Render the data from the line containing "You are a computer-use" to the line containing "(x=83, y=391)", both included, as a numbered list without blank lines, and omit the pictures.

-------- Source records --------

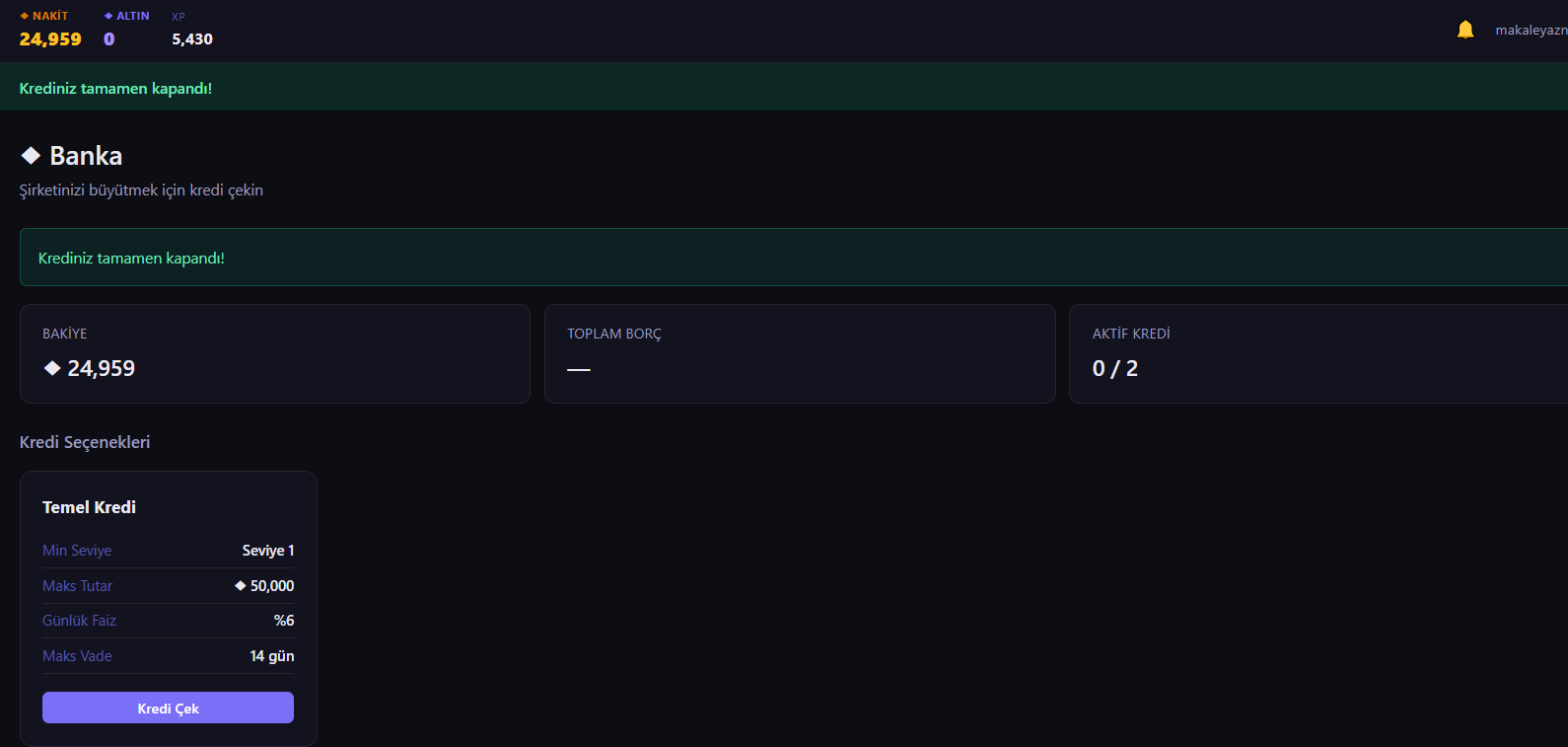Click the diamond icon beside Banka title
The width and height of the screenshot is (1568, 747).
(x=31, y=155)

--------
-------- Source records --------

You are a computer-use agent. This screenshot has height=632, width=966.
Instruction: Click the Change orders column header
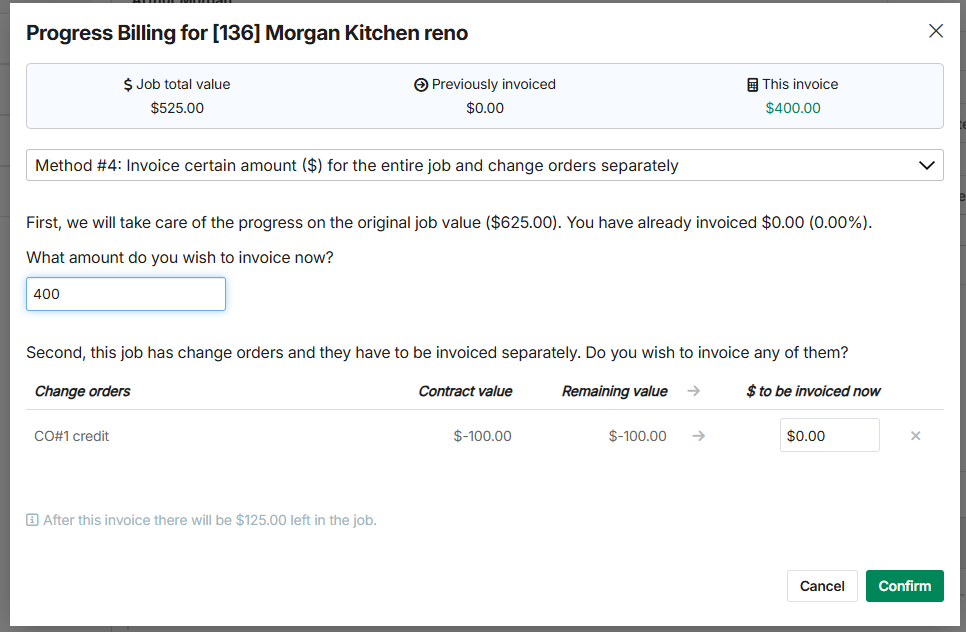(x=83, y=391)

--------

*Full solution*:
1. You are a computer-use agent. This screenshot has height=632, width=966.
2. Instruction: Click the Change orders column header
3. (x=83, y=391)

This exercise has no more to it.